PROBLEM DETAILS: Copy every line of the entries that has the string "Anfrage" in it.

DATA SHOWN:
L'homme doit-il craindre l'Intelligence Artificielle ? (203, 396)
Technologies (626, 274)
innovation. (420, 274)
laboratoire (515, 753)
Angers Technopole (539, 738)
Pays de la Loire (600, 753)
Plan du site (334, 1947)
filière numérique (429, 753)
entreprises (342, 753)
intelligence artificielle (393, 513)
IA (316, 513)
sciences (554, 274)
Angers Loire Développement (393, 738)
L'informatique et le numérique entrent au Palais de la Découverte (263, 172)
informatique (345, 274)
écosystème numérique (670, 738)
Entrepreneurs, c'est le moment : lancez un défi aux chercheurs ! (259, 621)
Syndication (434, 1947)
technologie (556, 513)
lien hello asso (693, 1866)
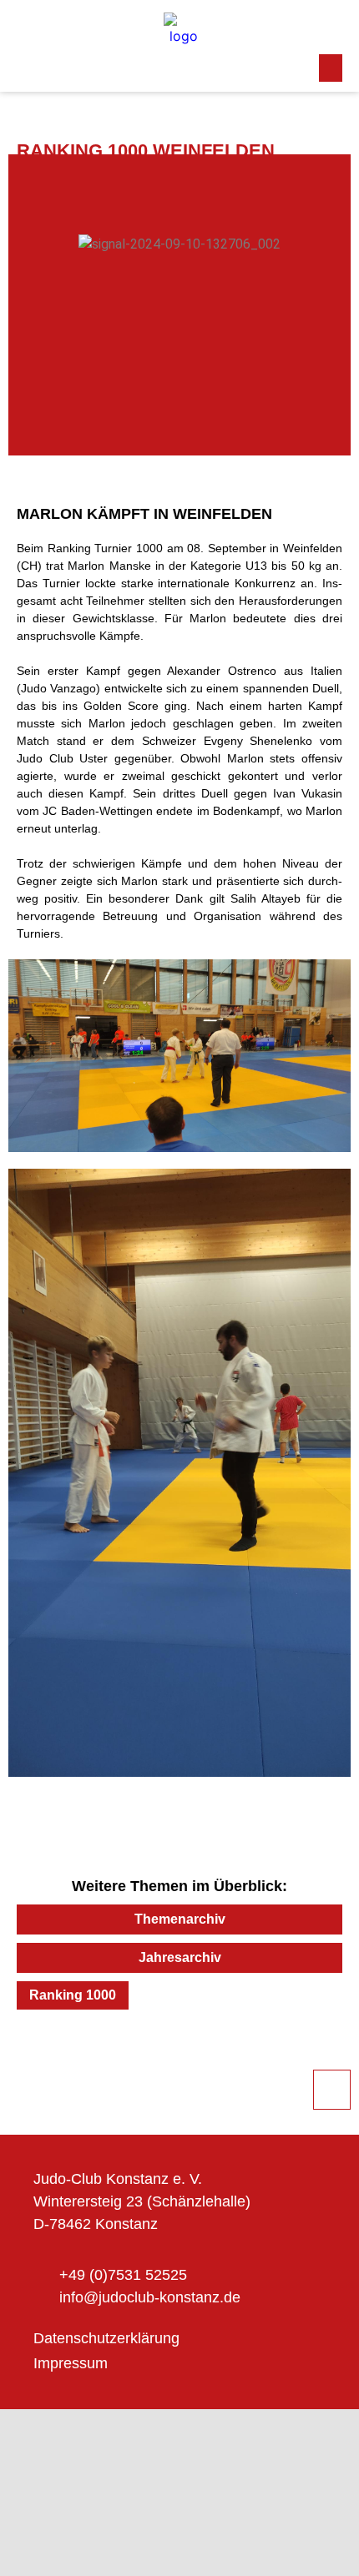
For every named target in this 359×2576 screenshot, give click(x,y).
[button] (330, 68)
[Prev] (98, 2055)
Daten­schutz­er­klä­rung (106, 2338)
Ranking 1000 (72, 1995)
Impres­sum (70, 2363)
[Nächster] (261, 2055)
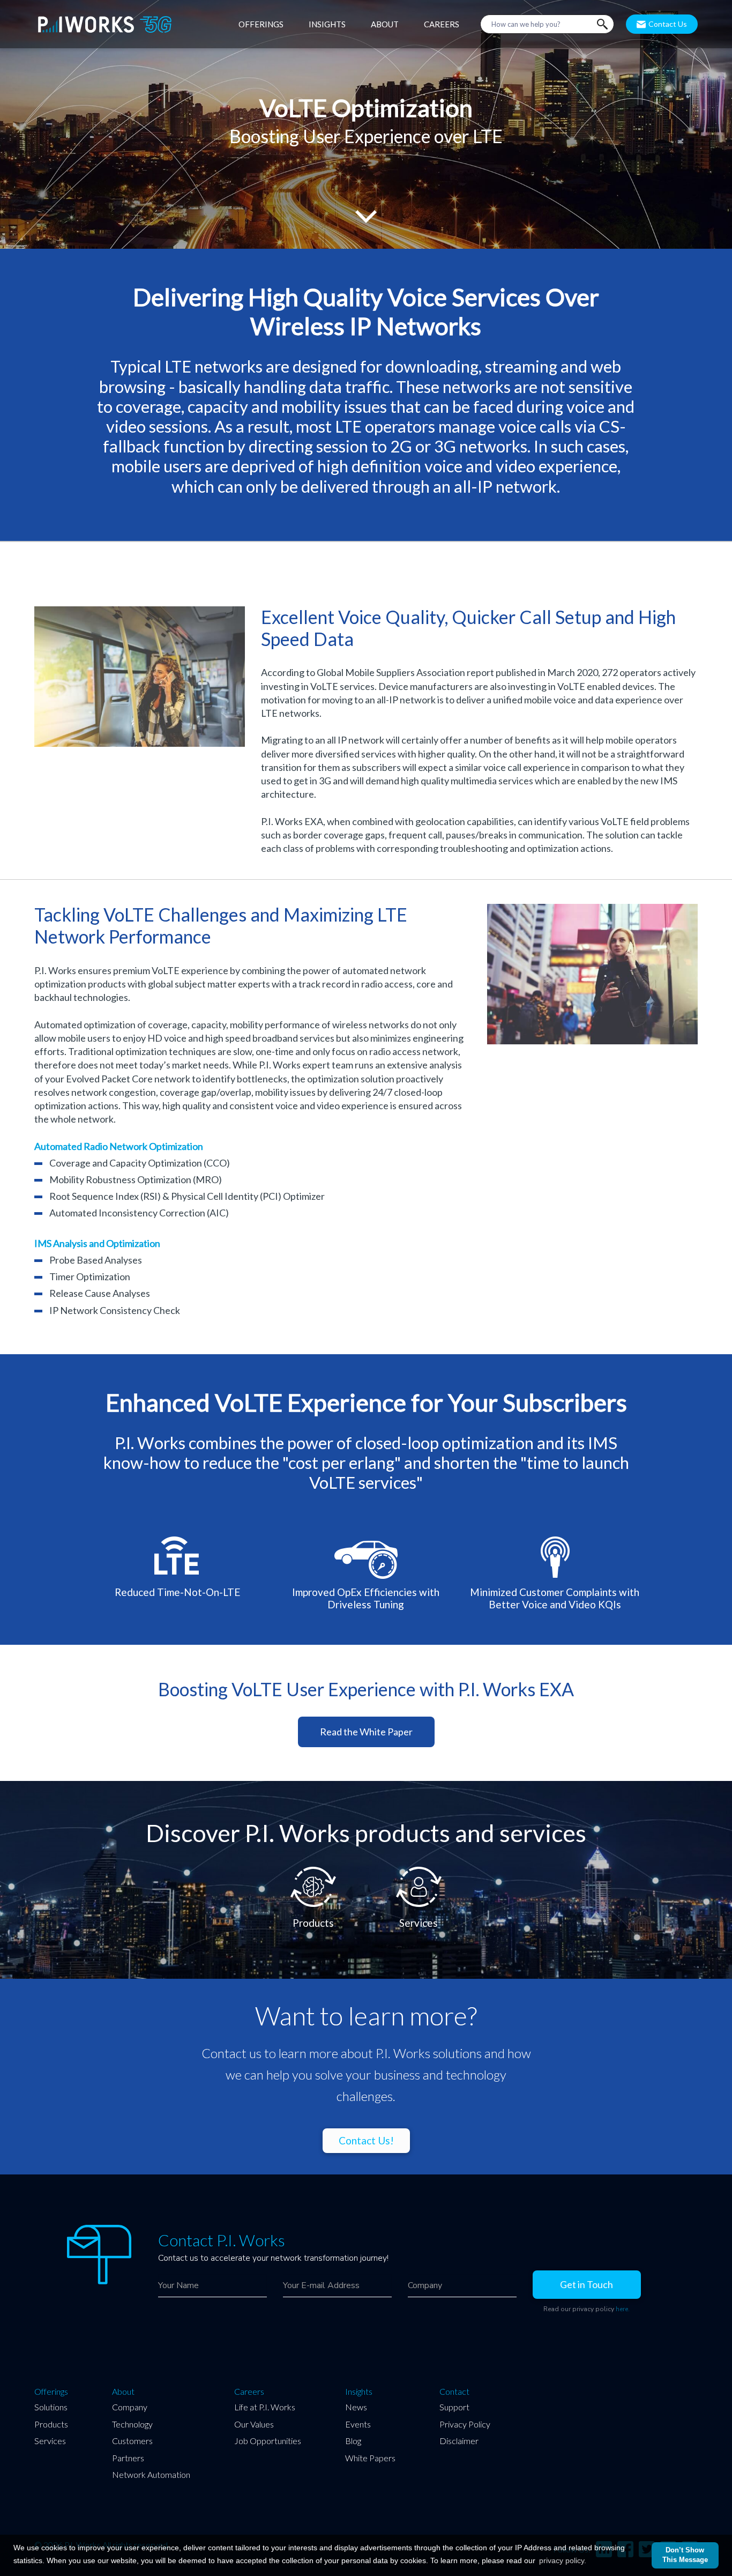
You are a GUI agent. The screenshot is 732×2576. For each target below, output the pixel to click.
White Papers (370, 2458)
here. (623, 2309)
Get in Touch (586, 2284)
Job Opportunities (267, 2441)
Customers (132, 2441)
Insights (358, 2391)
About (123, 2391)
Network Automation (151, 2474)
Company (129, 2407)
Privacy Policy (464, 2424)
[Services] (419, 1867)
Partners (128, 2458)
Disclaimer (459, 2441)
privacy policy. (562, 2560)
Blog (353, 2441)
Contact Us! (366, 2140)
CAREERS (441, 24)
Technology (132, 2424)
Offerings (51, 2391)
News (356, 2407)
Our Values (254, 2424)
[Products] (314, 1867)
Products (51, 2424)
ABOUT (385, 24)
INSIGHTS (327, 24)
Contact (454, 2391)
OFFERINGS (260, 24)
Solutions (51, 2407)
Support (454, 2407)
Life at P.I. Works (264, 2407)
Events (358, 2424)
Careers (249, 2391)
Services (50, 2441)
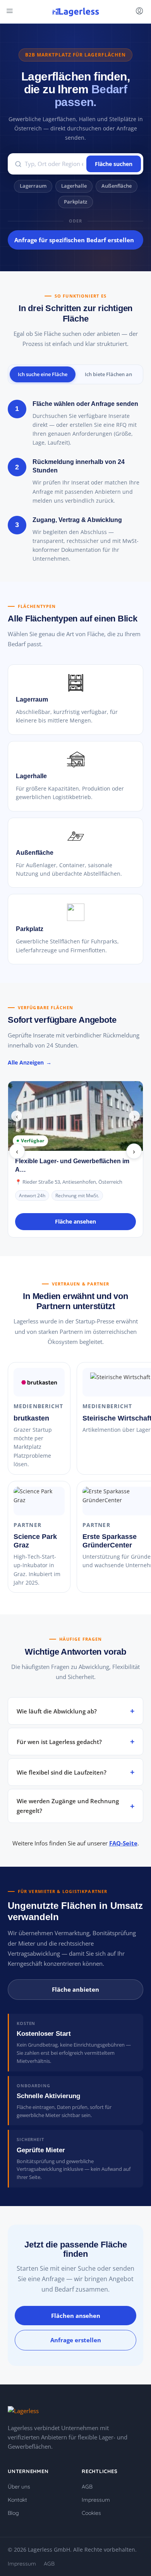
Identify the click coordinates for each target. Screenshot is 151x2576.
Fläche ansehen (75, 1221)
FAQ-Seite (123, 1843)
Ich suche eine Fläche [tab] (42, 374)
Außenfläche (116, 186)
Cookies (91, 2512)
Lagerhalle (74, 186)
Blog (13, 2512)
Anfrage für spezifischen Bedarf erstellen (74, 240)
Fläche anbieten (75, 1989)
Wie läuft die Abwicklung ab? (57, 1711)
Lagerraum (33, 186)
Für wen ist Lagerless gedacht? (59, 1742)
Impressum (96, 2499)
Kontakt (17, 2499)
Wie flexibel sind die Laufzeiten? (61, 1772)
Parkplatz (75, 202)
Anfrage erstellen (75, 2340)
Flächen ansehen (75, 2315)
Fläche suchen (113, 164)
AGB (87, 2486)
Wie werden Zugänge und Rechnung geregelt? (68, 1805)
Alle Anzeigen (26, 1062)
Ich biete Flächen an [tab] (108, 374)
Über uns (19, 2486)
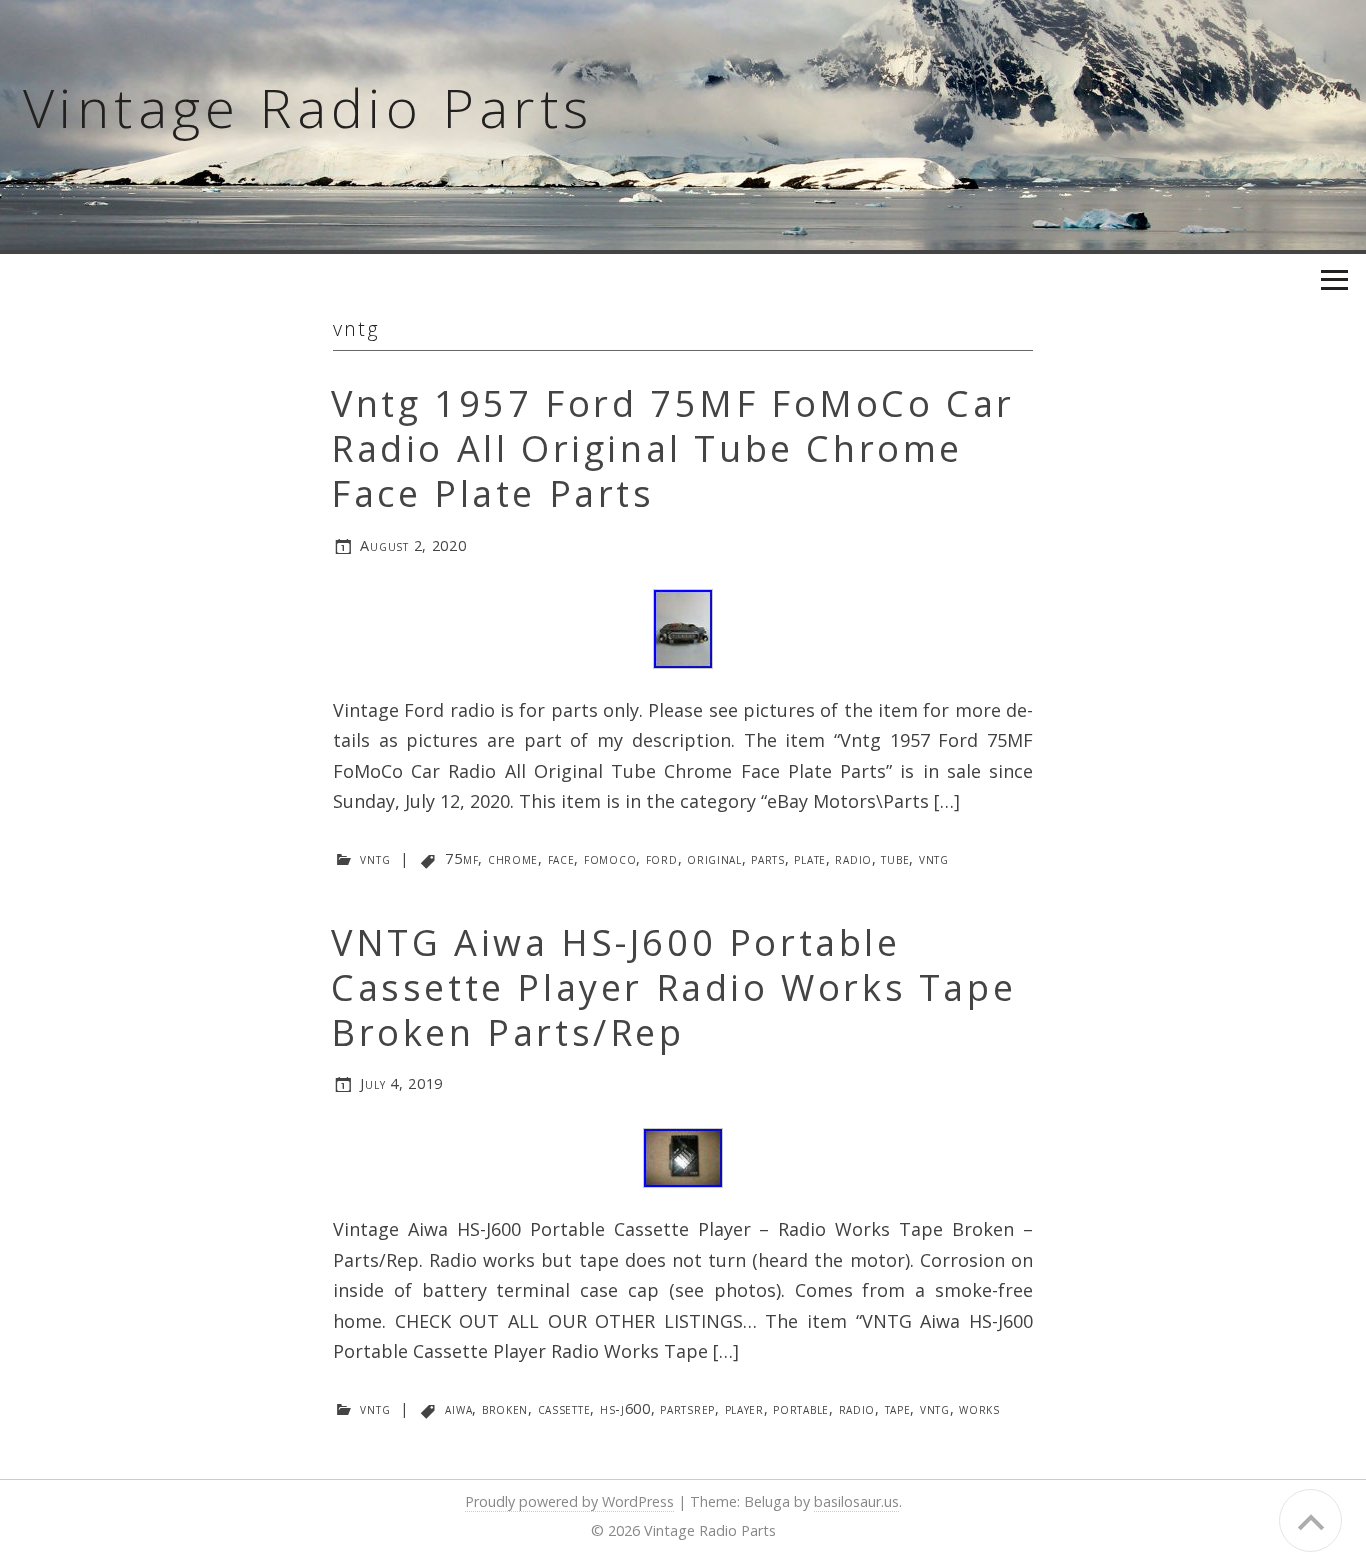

THE ANSWER:
Anfrage für spezifischen Bedarf erstellen (74, 240)
Anfrage erstellen (75, 2340)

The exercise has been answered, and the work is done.